Education reform key to spending discussion

The state’s largest newspaper is right to say that “a tough talk about education funding in Oklahoma is long overdue.” My modest contribution to the discussion is this: It’s fruitless to talk about education funding without talking about education reform.

Fortunately, it’s not just conservatives who understand that reform is necessary. President Barack Obama has acknowledged that “money without reform will not fix the problem.”

Wayne Greene, a liberal editorial writer at the Tulsa World, said in 2010 that he intended to vote against State Question 744 because it “would increase spending without any attempt at reforming the school system. Spending more money for the same methods is sending good money after bad. Funding without reform is expensive and worthless at the same time.”

Ed Allen, president of the Oklahoma City American Federation of Teachers, AFL-CIO, said that “reform must come first and the dollars to support achievement must follow. As educators, we must accept the fact that reform is here and it is not going away. Demanding dollars without reform is a losing argument, morally unacceptable, and politically unattainable.”

Now I realize that Messrs. Obama, Greene, and Allen don’t favor all of the same education reforms that I support. Nevertheless, their disillusionment with the status quo is important.

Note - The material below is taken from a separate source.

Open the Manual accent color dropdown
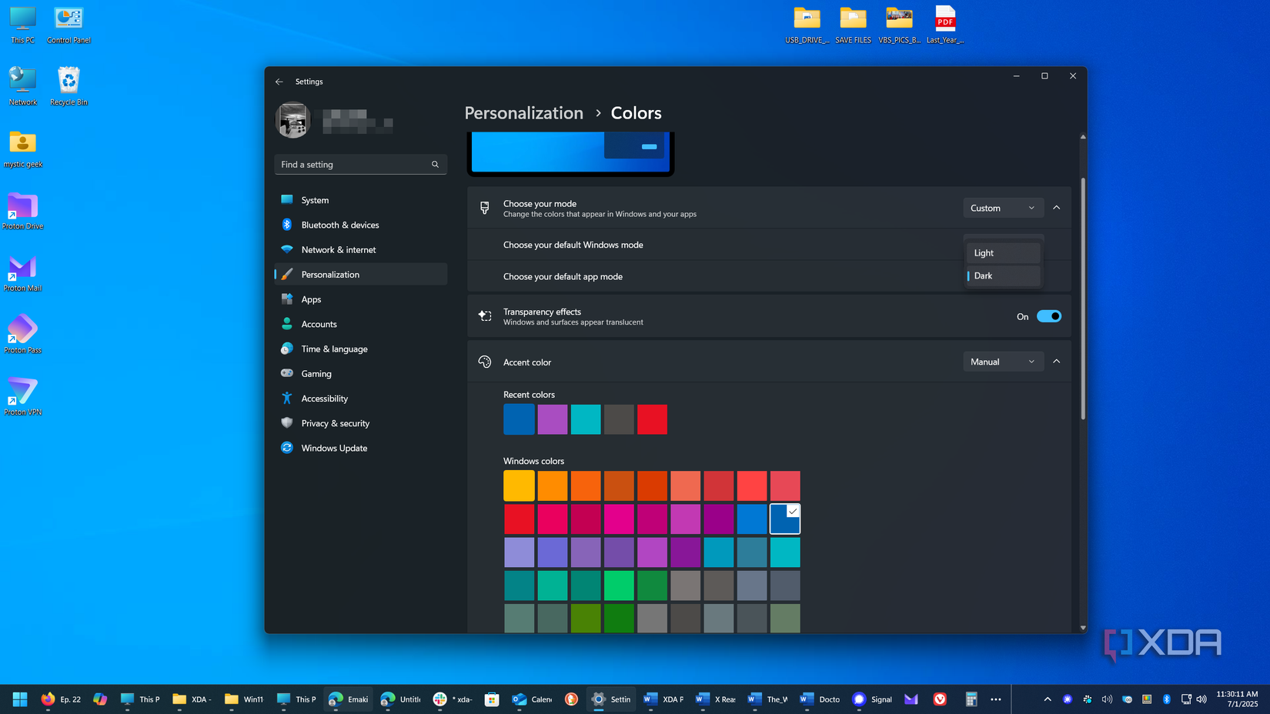This screenshot has width=1270, height=714. click(x=1003, y=362)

Writing in the current City Journal (‘Better Schools, Fewer Dollars’), Marcus A. Winters makes an important contribution to this education-funding conversation:

"Here’s what looks like a policy dilemma. To attain the economic growth that it desperately needs, the United States must improve its schools and train a workforce capable of competing in the global economy. Economists Eric Hanushek, Dean Jamison, Eliot Jamison, and Ludger Woessmann estimate that improving student achievement by half of one standard deviation—roughly the current difference between the United States and Finland—would increase U.S. GDP growth by about a full percentage point annually. Yet states and the federal government face severe budgetary constraints these days; how are policymakers supposed to improve student achievement while reducing school funding?

"In reality, that task is far from impossible. The story of American education over the last three decades is one not of insufficient funds but of inefficient schools. Billions of new dollars have gone into the system, to little effect. Luckily, Americans are starting to recognize that we can improve schooling without paying an additional dime. In fact, by unleashing the power of educational choice, we might even save money while getting better results and helping the economy’s long-term prospects."

I think most people realize that reform—not more money—is the only long-term solution for the United States Postal Service. It’s time we started thinking this way about another heavily unionized, government-owned, government-operated monopoly.